Grain 0.2.12 (August 21, 2025)#

  • New features:

    • Adds Windows build.

    • Allow passing read_kwargs to ParquetIterDataset for configuring parquet file reading.

    • ThreadPrefetchDatasetIterator now supports non-Grain iterators that support checkpointing.

    • Introduces API for device prefetch - grain.experimental.device_put() for easy CPU and device prefetching.

    • Introduces API for autotuning – given the user provided RAM restrictions and specific IterDataset, finds number of processes for mp_prefetch and buffer size for PrefetchDatasetIterator.

    • Allow passing reader_options to ArrayRecordDataSource for configuring array record file reading.

    • Introduces grain.experimental.batch_and_pad for padding a partial batch to avoid dropping batch remainder data.

    • Grain interleave optimization - allow creating more threads to parallelly keep starting iterators and prefetching elements.

    • Allow for alternative slicing of the data for MultiprocessPrefetchIterDataset.

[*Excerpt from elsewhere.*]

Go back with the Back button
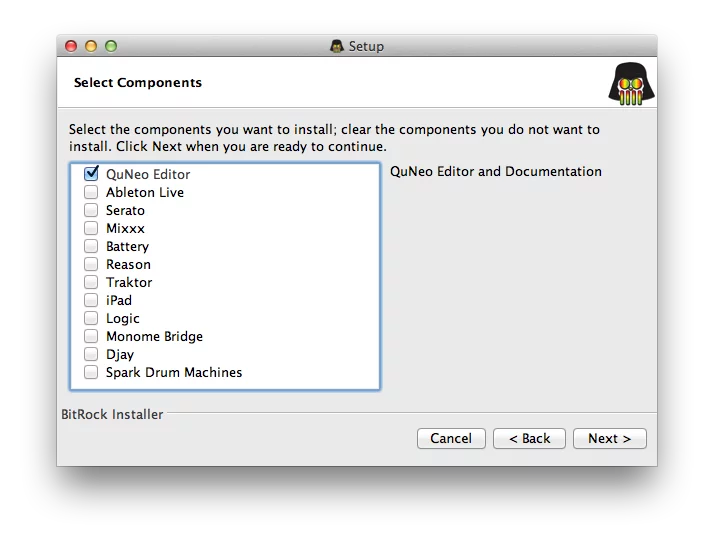 click(x=529, y=438)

New slicing allows each worker process to read unique file shards and thus improving performance.

  • Breaking changes:

    • Upgrades array_record and protobuf.

  • Deprecations:

  • Bug fixes

Grain 0.2.11 (July 2, 2025)#

  • New features:

    • Automatic publishing releases to PyPI via GitHub actions.

    • Nightly builds.

    • Introduced changelog.